Source passage:
[Start of section]

I have a very valid explanation for at least the first one, but looking at system behavior at least 3. is also being as described:
What happens, we have DB load balancing, where one is read-write, the second one is read-only: basically a master and slave.
When runner asks for new builds it asks specific endpoint that uses either of those and this is where the magic happens:
We push a new build to read-write,
We change key in Redis and notify all runners to retry picking builds,
There's replication delay,
Runner connects to build/register and checks a list of builds,
No build is found, we return a changed key,
Endpoint checks read-only DB sees that are no new build, we return 204 and changed notification key,
Runner stores notification key, asks again, hits happy path due to notification to be the same,
Replication catches up, build is pending, but runner is in sync with notification that everything is up to date,
It fails to pick a new build.
What we need:
After enqueuing build (changing status from pending to running) there should be barrier before creating the notification or enqueueing sidekiq jobs to ensure that all slaves are up-to-date.
Otherwise, it creates a split brain problem: we expect that information that is stored in Redis is an indication of something that is committed to DB. With current configuration, it is not true, as commit on replicas may be done after Redis value being saved.
In the short-term, we are applying a patch to the load balancer code to force all runner API calls (e.g. api/v4/builds/register.json) to talk to the primary database. This will eliminate problems with inconsistent state due to replication lag.
We should also consider adding a feature flag in Workhorse to disable it from using the Redis LAST_UPDATE value.
@ayufan Having given this a thought, I see two potential solutions:
Synchronous commits using application logic (giving us more control)
Changing the key checking logic
Synchronous Commit
This would basically change the procedure from a regular write to a write followed by a loop. This loop will break once all secondaries are in sync with the master. This gives you the following pseudo code:
The benefit here is that after a write the data is in sync, and everything else can continue as expected. The (big) downsides are that slow replication can stall requests (until they time out), it requires EE specific code mixed with CE code (causing conflicts), and can still lead to inconsistencies if a replica dies and comes back later without having the data yet.

[End of section]

Complete the following:
[1] In the replication-lag thread, what short-term patch is being applied to the load balancer code?
[2] Write the next part of the replication-lag thread, beginning after its final sentence.
The lines after this point bear no relation to the replication-lag thread.

Given data:
[Start of section]

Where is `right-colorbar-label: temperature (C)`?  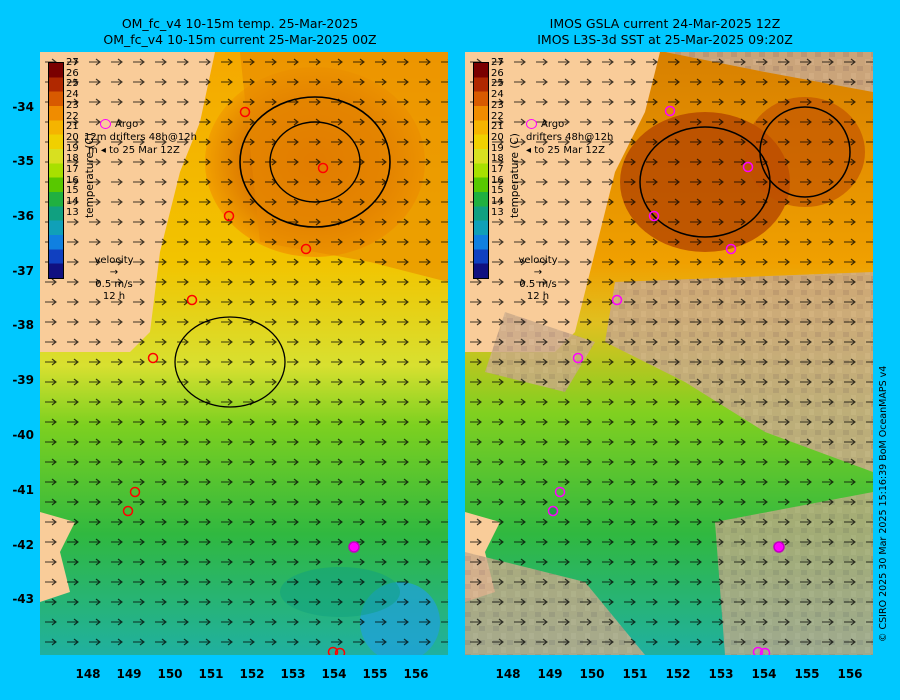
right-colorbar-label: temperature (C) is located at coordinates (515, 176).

[End of section]
[Start of section]

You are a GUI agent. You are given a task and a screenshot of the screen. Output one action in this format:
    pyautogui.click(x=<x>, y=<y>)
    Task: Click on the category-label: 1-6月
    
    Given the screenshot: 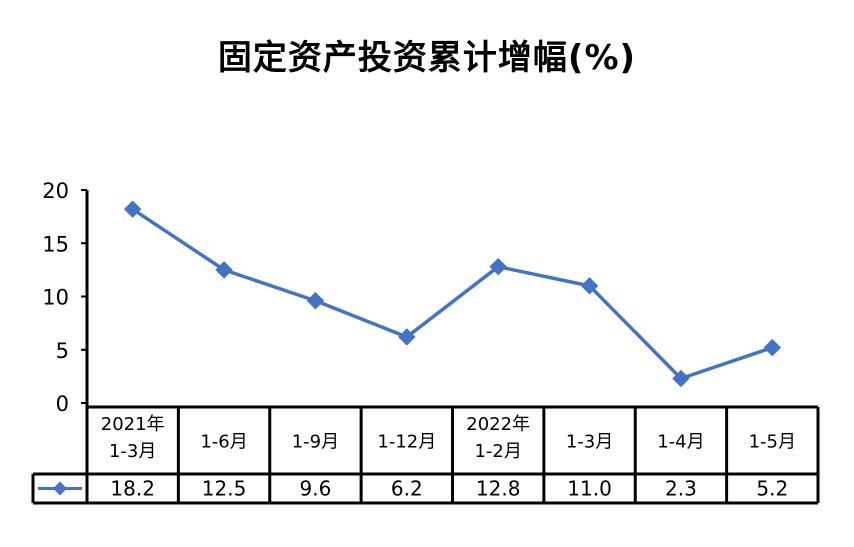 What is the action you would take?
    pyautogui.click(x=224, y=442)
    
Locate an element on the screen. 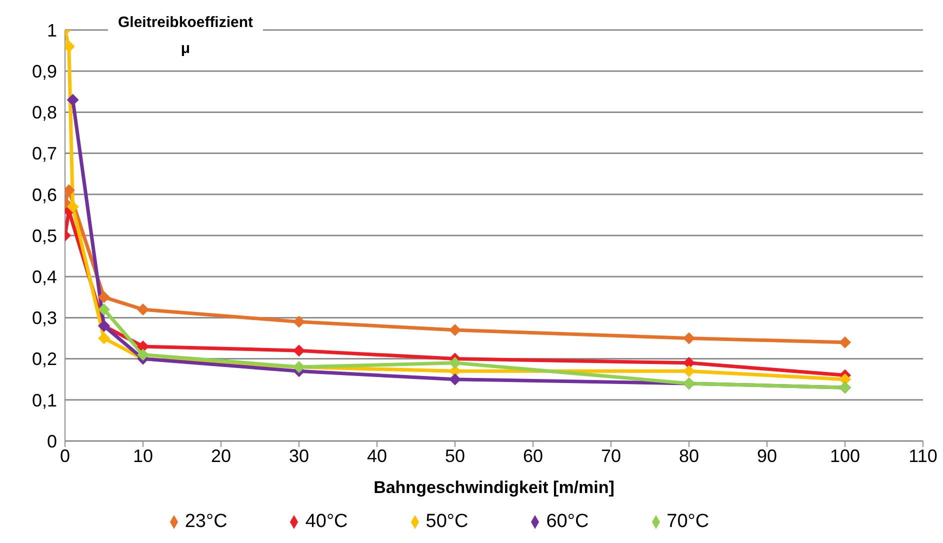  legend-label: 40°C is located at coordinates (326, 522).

[End of section]
[Start of section]

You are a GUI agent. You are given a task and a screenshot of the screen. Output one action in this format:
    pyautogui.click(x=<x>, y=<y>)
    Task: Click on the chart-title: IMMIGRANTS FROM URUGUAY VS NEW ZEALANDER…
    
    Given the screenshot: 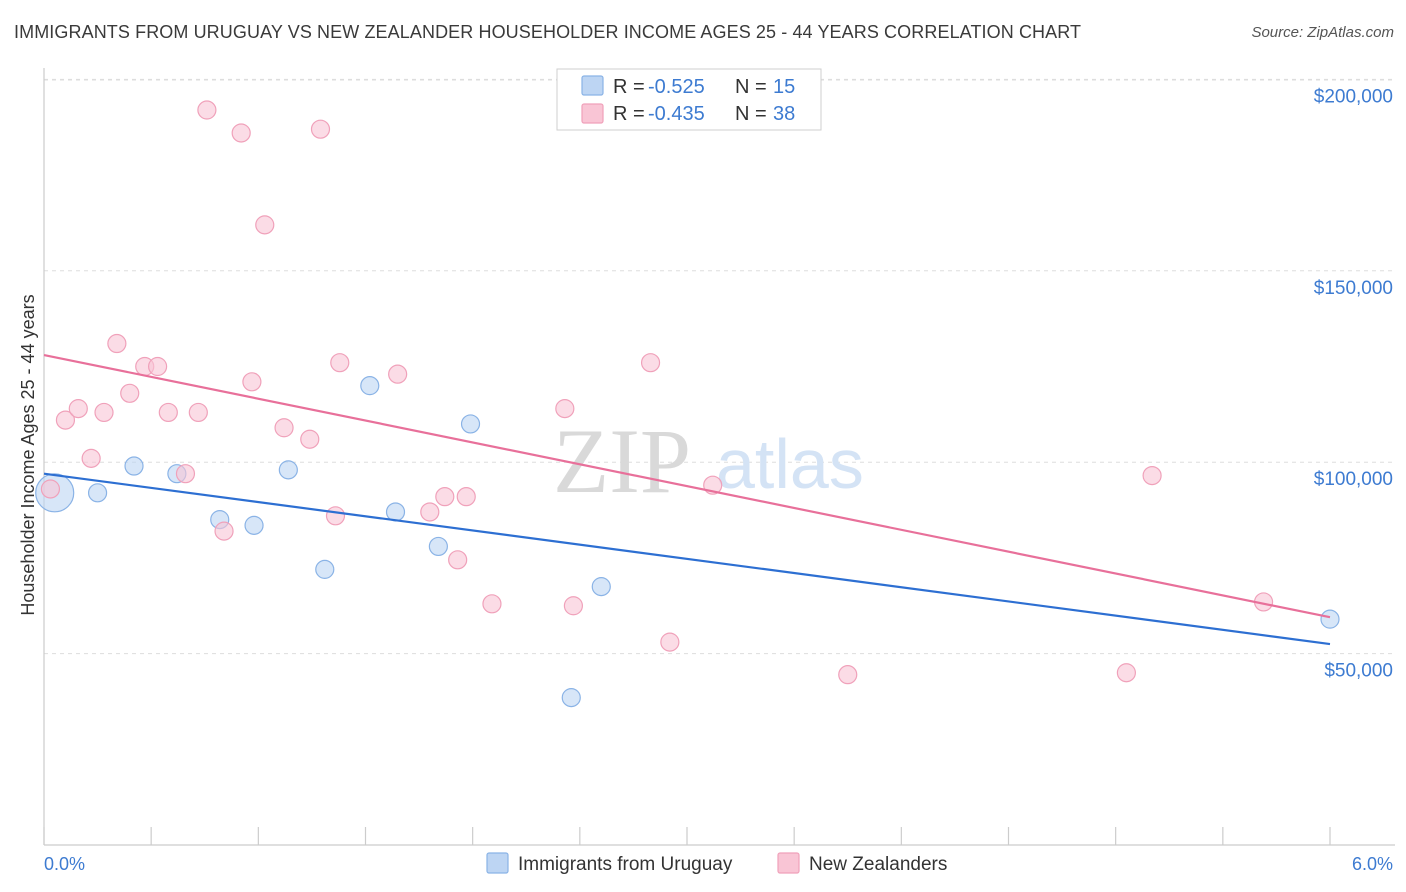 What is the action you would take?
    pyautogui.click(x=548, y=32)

[End of section]

Set of answers:
[1] It forces all runner API calls, such as api/v4/builds/register.json, to talk to the primary database.

[2]
In short, I'd rather not do this.
Changing Key Logic
Here the write procedure is the same. However, when we check the data in Redis we take the following steps:
if redis-key-tells-us-to-do-work if there-are-any-builds-with-the-status-we-want do-the-actual-work endend
Here the builds check will hit the database, slightly increasing the number of queries. However, in this setup we don't need EE specific code and we don't need to rely on synchronous commits.
Is this something that would work in the current setup?
Also worth mentioning: we can't really make an exception for CI and have it always use the primary. Since CI takes up a huge chunk of our traffic it would be a near complete waste of having DB load balancing in the first place. It also makes our infrastructure less robust as the primary now becomes a single point of failures for both reads and writes.
Long story short, we need to stop assuming all writes are synchronous and data is immediately available in the case of CI. This wouldn't be a problem if we could somehow figure out how to stick CI requests to the primary momentarily (as we do with regular users/API calls).
Synchronous commit may not also work because it is custom-made logic not on database level. And it is possible that there will be an API call that will access the data.
This wouldn't be a problem if we could somehow figure out how to stick CI requests to the primary momentarily (as we do with regular users/API calls).
Can you point to that? Maybe there's some way for us to do this thing somehow. Most times we would start with replica, if this would fail for some reasons, we could fallback to primary as last resort.
@ayufan As far as I understand DB load ballancing only reads are ballanced and writes are done on the primary. How about storing current state of job in something that is replicated faster, e.g. redis? Then API requests from Runner could get actual data from cache and each save would write current state to DB and update redis.
@yorickpeterse I see how it works now. Does it create a window of 30s where we force to use primary, right? And we kind of reduce a chance of things being broken. I think that we need something like that for runner.
Writing data to DB - so while creating, updating, finishing, droping... the job - we would additionally write the updated state of object to redis. On read we would read the object from redis instead of database. This would give us a reliable solution for storage (the current state of job is always stored in DB), and for API calls a central and always updated version of the same object.
@yorickpeterse I think stick to primary will not work 100% for ‘builds/register.json’ if you’ll have any timeout on primary stickiness then there will always be some replica that fell behind that will create inconsistent view for some workers.
Better solution to distribute the load and maintain the consistency would be to just shard whatever data builds/register.json uses.
If 100% consistency is not required however then I think the same "shard key" could be used in our current setup to route all queries for specific shard key to primary in the 30s window or until all replicas catch up.
By shard key I mean things like project or group or anything by which we could separate workers to logical groups that do not need to know about each other.
@tmaczukin Redis also has the replication lag so if you move all queries to it you'll create the same bottleneck and eventually replication induced problems but in Redis instead of DB.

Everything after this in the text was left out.